Quote from: Demon Lung on September 18, 2012, 10:26:27 AM
Agent I can't respect that because you are making music for your singer. Bands are always too many chiefs and not enough Indians. To limit yourself to one style I like suicide. It will drive you crazy and make you not even want to play. My focus when writing new material is whatever I like I play. If you want to play Isis type songs then play Isis type songs. You may as well face it. You will not make a living playing music so why waste it on music that you don't like. I'd get rid of Scott stapp and do my own thing if the other guys had something to say about it.
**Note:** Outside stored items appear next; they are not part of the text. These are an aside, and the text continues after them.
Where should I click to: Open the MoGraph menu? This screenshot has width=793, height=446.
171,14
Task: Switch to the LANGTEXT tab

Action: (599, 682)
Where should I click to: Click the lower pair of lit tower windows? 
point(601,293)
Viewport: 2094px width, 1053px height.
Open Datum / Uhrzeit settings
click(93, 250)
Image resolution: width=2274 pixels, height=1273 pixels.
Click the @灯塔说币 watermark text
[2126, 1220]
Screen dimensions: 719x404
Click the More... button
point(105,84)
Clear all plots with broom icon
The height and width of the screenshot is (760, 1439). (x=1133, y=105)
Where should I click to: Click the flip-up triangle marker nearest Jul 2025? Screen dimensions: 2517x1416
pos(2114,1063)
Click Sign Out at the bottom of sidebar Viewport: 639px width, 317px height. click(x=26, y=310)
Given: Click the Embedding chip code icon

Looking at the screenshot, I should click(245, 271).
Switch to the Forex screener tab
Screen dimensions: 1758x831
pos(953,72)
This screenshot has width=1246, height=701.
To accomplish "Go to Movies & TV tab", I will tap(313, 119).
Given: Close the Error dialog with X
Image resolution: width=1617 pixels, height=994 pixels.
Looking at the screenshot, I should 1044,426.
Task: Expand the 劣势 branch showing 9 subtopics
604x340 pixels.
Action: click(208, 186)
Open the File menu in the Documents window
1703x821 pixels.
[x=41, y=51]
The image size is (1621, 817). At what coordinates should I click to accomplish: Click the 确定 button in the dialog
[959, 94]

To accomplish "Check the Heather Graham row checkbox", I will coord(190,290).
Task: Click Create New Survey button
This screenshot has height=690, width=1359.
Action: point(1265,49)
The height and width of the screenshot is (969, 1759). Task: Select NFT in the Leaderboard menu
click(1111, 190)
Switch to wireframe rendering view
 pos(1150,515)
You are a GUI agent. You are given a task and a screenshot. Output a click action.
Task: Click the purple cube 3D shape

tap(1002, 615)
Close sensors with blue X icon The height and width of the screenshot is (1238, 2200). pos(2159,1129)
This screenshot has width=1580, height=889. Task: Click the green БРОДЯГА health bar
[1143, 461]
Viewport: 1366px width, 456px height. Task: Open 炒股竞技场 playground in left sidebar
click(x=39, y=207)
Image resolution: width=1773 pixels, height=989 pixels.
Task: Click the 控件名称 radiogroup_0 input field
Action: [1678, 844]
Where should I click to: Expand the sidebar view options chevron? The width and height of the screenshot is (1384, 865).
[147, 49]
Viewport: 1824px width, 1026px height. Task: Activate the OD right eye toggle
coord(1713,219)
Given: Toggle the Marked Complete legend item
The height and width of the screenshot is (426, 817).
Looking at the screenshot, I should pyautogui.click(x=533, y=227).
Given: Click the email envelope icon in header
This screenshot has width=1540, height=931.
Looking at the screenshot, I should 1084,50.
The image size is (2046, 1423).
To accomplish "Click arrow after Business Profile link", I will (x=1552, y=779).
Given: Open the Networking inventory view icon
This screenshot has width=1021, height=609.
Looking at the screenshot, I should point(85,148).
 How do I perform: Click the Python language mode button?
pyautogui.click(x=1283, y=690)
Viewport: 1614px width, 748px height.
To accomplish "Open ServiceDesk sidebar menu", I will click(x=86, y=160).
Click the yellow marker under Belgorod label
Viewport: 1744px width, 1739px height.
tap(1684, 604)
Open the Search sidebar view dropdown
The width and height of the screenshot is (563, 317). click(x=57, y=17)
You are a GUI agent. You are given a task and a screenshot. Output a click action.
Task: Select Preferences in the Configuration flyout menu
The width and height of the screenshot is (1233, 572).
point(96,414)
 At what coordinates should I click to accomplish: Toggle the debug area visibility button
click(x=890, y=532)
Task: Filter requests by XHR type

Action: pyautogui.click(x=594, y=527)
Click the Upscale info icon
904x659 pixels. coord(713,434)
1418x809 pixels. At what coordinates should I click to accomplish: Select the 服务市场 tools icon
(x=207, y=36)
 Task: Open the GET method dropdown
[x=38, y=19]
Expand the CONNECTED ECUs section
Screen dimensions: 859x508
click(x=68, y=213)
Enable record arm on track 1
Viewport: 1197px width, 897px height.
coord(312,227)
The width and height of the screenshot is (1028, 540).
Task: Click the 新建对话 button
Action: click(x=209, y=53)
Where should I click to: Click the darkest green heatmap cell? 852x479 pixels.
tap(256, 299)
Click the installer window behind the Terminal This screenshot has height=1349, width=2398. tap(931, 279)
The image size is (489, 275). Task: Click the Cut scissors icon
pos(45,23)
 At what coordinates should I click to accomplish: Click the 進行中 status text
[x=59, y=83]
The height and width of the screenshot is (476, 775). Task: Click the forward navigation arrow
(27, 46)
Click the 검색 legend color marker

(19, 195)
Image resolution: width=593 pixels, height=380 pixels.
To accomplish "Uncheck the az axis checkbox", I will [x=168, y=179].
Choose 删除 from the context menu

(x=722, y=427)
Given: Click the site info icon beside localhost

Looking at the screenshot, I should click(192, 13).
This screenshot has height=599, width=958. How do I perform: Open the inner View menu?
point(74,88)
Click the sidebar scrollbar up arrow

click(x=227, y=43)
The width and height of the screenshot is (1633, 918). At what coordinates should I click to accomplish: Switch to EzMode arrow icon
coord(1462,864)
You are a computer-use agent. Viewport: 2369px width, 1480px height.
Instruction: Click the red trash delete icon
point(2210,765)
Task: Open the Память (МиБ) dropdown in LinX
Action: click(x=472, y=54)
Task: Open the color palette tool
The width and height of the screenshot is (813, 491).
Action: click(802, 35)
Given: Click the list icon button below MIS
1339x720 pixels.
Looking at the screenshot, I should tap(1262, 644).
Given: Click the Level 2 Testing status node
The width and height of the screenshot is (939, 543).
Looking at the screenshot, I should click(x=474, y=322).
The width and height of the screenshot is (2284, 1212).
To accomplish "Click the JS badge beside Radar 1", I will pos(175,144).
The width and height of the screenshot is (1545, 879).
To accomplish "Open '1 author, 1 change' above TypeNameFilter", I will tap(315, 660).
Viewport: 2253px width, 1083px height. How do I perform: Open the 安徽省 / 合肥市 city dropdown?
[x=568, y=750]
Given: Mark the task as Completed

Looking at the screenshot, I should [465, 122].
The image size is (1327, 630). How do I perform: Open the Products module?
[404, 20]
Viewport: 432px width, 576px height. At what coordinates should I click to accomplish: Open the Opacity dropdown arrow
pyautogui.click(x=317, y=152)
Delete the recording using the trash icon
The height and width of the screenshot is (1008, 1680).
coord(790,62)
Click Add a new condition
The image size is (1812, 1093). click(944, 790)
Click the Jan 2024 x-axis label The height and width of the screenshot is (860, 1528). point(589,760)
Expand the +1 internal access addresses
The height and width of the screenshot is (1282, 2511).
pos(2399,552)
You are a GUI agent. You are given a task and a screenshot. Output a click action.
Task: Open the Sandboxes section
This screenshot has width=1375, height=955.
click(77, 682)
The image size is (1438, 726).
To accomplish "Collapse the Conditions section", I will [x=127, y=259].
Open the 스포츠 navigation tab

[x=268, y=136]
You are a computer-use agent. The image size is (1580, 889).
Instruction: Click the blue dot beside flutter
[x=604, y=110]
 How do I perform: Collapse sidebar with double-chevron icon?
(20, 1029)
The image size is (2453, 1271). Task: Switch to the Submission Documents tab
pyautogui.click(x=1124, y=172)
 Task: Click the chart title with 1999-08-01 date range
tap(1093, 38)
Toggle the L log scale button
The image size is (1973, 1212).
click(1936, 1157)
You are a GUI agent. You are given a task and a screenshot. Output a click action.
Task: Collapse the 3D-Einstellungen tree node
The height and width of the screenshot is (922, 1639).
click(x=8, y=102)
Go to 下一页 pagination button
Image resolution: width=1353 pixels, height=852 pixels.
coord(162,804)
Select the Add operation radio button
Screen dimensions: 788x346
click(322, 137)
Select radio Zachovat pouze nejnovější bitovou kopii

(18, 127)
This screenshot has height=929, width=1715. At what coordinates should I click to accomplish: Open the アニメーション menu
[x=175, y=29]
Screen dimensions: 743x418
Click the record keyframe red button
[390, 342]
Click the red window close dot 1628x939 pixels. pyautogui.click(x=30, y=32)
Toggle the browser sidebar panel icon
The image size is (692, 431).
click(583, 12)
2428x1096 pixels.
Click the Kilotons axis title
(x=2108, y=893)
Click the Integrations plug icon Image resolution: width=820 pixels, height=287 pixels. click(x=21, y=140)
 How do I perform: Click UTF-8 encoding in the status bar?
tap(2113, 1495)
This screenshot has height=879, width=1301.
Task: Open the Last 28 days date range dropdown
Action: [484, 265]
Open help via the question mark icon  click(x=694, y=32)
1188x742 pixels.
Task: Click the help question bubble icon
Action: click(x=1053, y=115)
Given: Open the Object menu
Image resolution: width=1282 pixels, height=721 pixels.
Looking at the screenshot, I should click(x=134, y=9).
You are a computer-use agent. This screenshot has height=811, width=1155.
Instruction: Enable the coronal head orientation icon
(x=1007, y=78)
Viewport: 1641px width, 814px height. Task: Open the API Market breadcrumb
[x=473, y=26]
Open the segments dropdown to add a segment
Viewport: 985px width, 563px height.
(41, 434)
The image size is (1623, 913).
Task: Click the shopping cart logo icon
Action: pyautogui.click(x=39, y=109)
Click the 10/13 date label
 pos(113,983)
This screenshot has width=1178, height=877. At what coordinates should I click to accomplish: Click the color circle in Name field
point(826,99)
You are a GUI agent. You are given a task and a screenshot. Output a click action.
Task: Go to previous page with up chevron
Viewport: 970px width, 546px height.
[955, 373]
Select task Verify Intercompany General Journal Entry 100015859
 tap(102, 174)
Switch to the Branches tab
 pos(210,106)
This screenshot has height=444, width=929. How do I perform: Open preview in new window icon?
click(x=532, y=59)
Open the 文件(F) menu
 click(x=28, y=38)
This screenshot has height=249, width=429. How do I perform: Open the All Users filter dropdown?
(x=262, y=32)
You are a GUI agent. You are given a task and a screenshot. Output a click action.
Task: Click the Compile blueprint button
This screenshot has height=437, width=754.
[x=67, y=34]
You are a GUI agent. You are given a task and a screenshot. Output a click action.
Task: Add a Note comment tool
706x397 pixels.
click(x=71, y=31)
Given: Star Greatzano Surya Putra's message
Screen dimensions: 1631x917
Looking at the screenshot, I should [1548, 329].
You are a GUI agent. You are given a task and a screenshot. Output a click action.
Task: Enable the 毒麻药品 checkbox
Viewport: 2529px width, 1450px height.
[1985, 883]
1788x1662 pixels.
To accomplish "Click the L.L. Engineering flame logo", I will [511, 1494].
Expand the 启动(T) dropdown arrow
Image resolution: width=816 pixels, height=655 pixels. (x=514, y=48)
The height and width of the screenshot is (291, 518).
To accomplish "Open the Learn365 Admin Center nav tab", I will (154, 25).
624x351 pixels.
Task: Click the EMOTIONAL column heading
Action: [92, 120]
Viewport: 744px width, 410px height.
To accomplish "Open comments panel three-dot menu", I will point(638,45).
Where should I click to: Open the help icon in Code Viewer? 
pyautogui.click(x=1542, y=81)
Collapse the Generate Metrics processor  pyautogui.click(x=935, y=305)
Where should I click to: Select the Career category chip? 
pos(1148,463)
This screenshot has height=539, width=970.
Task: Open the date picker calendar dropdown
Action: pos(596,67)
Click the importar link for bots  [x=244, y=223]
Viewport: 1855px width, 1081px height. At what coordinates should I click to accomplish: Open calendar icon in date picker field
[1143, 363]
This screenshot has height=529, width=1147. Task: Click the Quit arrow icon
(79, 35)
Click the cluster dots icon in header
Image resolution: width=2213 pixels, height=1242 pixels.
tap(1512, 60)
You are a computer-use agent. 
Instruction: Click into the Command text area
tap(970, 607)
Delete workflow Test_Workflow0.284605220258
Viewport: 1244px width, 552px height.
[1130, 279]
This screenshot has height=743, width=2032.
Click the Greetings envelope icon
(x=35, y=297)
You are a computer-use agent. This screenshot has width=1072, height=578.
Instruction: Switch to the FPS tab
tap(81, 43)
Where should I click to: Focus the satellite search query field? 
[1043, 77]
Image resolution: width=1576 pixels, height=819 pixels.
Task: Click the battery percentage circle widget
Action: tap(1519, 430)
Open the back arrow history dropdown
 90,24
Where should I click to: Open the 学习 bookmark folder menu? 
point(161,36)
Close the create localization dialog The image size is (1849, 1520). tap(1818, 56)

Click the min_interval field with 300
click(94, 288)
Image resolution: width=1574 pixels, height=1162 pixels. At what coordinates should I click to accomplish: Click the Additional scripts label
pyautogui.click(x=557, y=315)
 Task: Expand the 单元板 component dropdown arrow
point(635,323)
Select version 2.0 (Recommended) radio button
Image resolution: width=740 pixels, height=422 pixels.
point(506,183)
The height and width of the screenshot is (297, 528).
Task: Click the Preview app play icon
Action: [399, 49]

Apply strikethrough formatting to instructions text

I disagree.  As I said, I don't just churn out the riffs to placate him.  I work at it until I find something that has the groove AND is interesting to me.  The fact that I don't bring everything I enjoy to the band doesn't mean I don't enjoy what I do bring.  You make it sound like I'm playing shit I don't like because of something my singer dictates.  No, I'm just not bringing the 10 minute instrumental pieces to this particular band or I'll rearrange things so that we compromise.  Getting input from other (talented) people with different perspectives often leads to better songs, not watered down ones.  I figure that collaboration is par for the course if you want to be a musician in a band and not a prick that's dictating and unwilling to be flexible.  But hey, go with what works for you.